▸ **Stated task 1**
According to the meeting report, how many local residents attended the Fulham Traffic Open Meeting?
▸ **Stated task 2**
Reproduce, word for word, the stretch of the meeting report from "This was my" through "130 local residents.".

▸ **Provided passage**
We got some real results from our Fulham Traffic Open Meeting on Thursday!
This was my first virtual public meeting of this scale (not without some technical challenges) and I was delighted to chair the event, which was attended by over 130 local residents.
I was joined on the panel by local Councillors (both Labour and Conservative), officials from the London Borough of Hammersmith & Fulham (LBHF), representatives from Transport for London (TfL), a representative from the Wandsworth Bridge Road Association (WBRA), and local London Assembly Member, Tony Devenish.
The meeting was called due to the grave concerns raised with me by many residents about the SW6 traffic scheme. I provided local residents and businesses with the opportunity to directly put their questions and concerns to LBHF who are responsible for introducing and enforcing the scheme.
Ultimately, I believe that the council was forced to change approach, particularly on the central concerns about the lack of residents’ engagement and consultation.
The meeting revealed some further information about the scheme and several key commitments were made, which I will now outline below.
Origins and funding
First, it was very welcome for LBHF to recognise its failings regarding the closure of Harwood Terrace late last year. I had written to LBHF in advance of the closure to warn them of this, but it was progress to hear them admit to their own mistakes.

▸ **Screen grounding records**
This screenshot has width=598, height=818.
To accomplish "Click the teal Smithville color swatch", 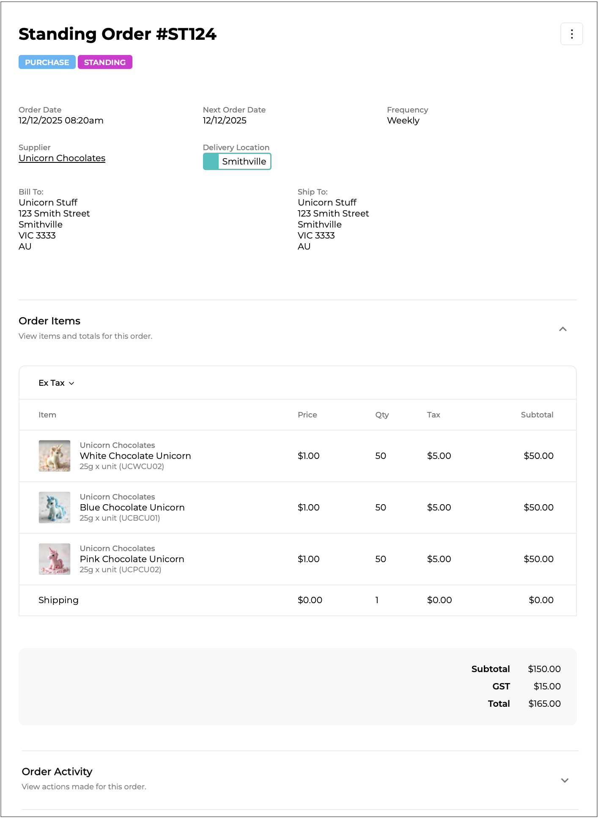I will click(211, 162).
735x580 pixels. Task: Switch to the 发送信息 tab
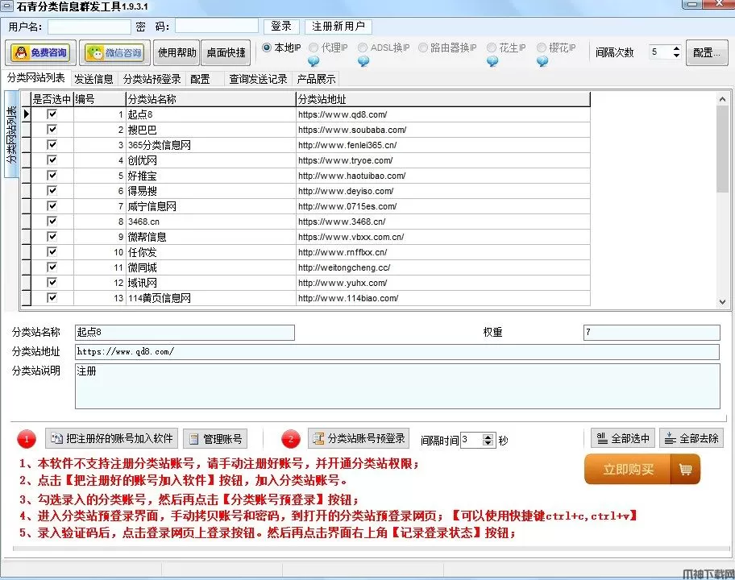pyautogui.click(x=93, y=79)
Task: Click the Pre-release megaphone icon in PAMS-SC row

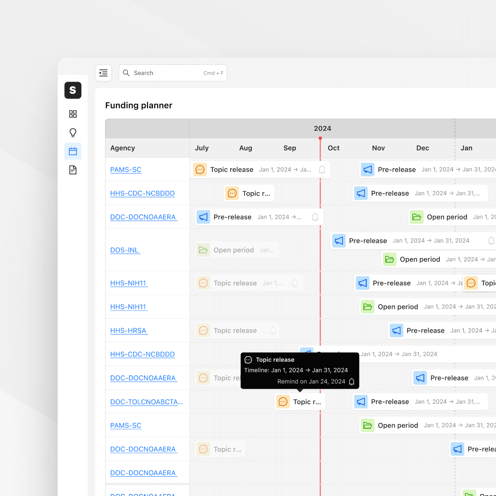Action: (368, 169)
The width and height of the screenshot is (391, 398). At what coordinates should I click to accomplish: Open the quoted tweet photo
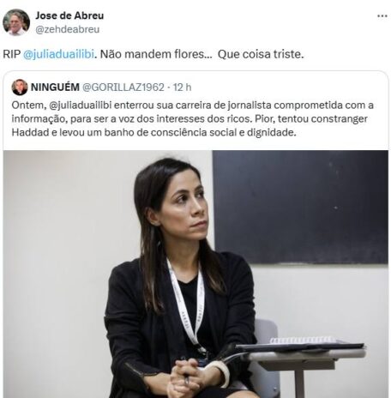(x=196, y=274)
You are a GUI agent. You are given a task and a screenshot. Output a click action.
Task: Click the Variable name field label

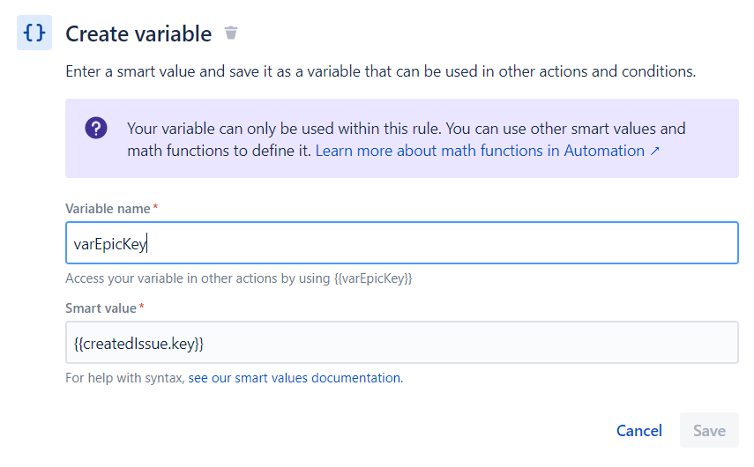(x=108, y=209)
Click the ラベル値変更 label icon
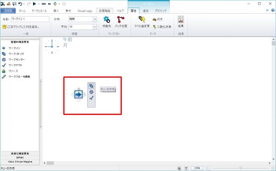276x171 pixels. 142,19

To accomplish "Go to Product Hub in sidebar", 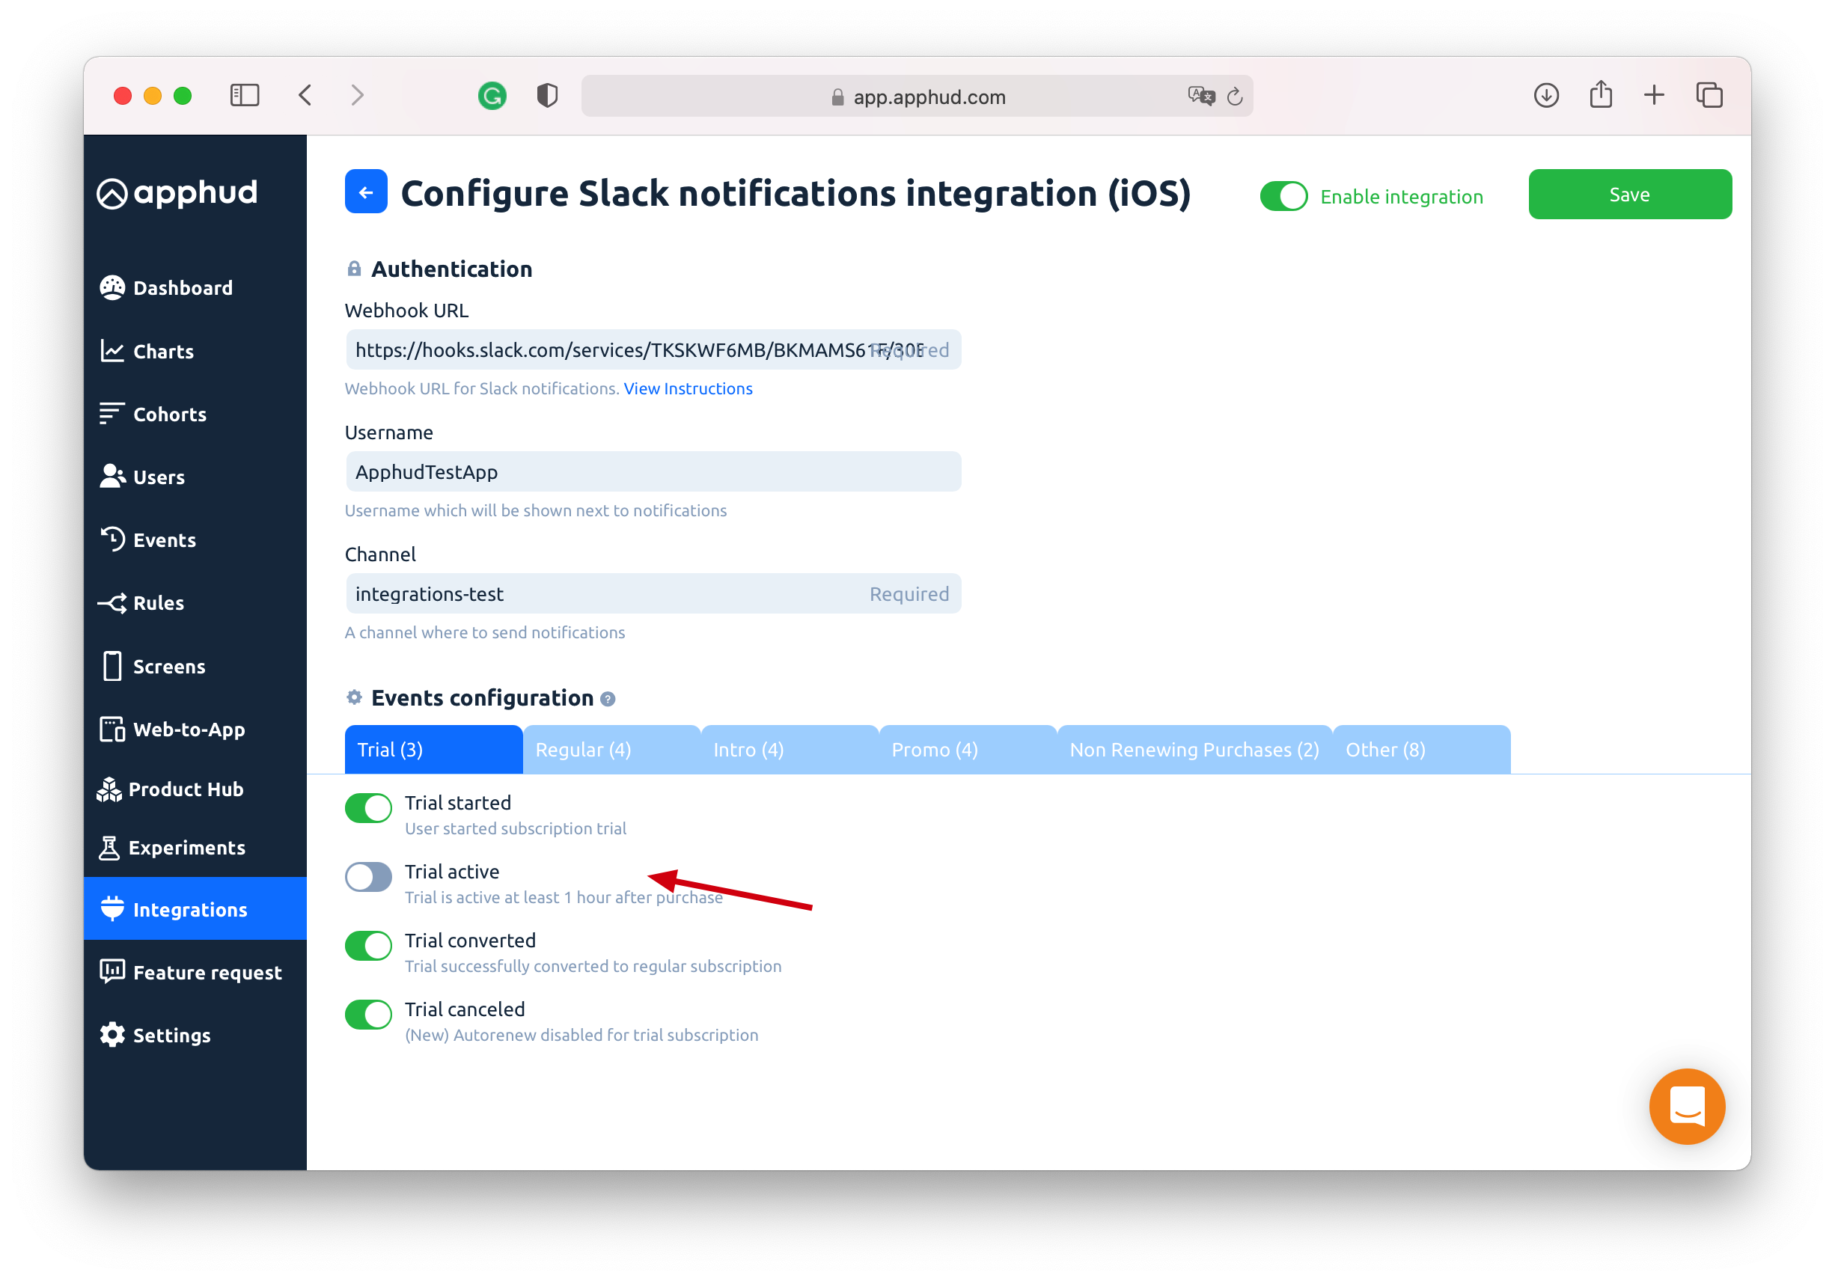I will coord(185,790).
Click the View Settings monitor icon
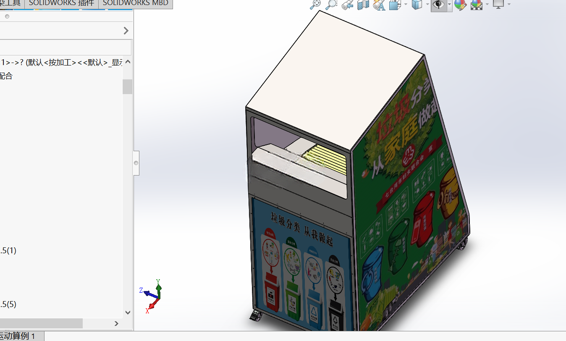This screenshot has width=566, height=341. point(498,5)
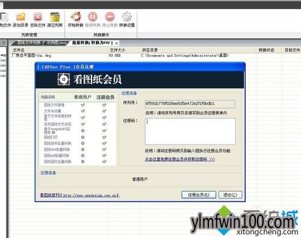
Task: Click the 添加目录 folder icon
Action: click(20, 17)
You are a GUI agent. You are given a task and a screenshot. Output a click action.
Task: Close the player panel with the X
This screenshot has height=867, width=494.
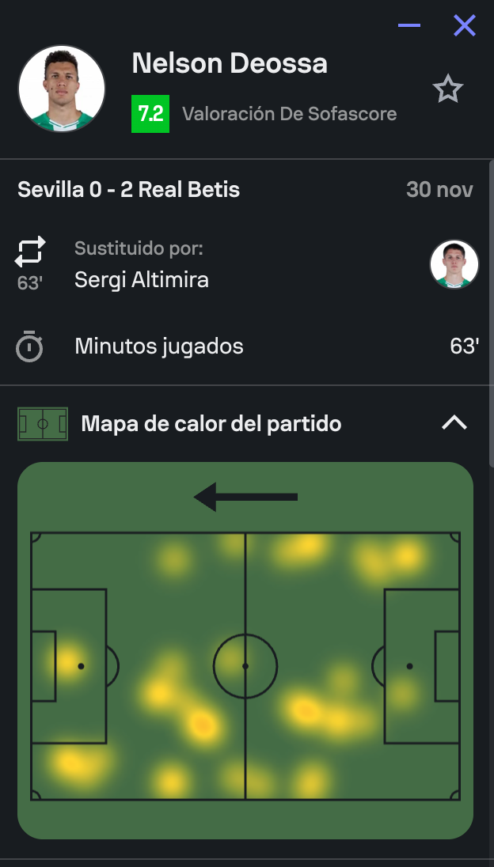point(465,25)
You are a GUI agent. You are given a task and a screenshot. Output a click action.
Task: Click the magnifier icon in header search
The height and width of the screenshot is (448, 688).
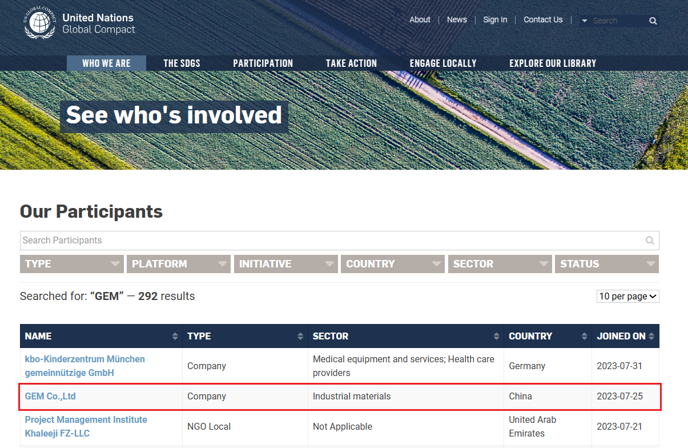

▸ **Written response 1**
Over 130 local residents attended.

▸ **Written response 2**
This was my first virtual public meeting of this scale (not without some technical challenges) and I was delighted to chair the event, which was attended by over 130 local residents.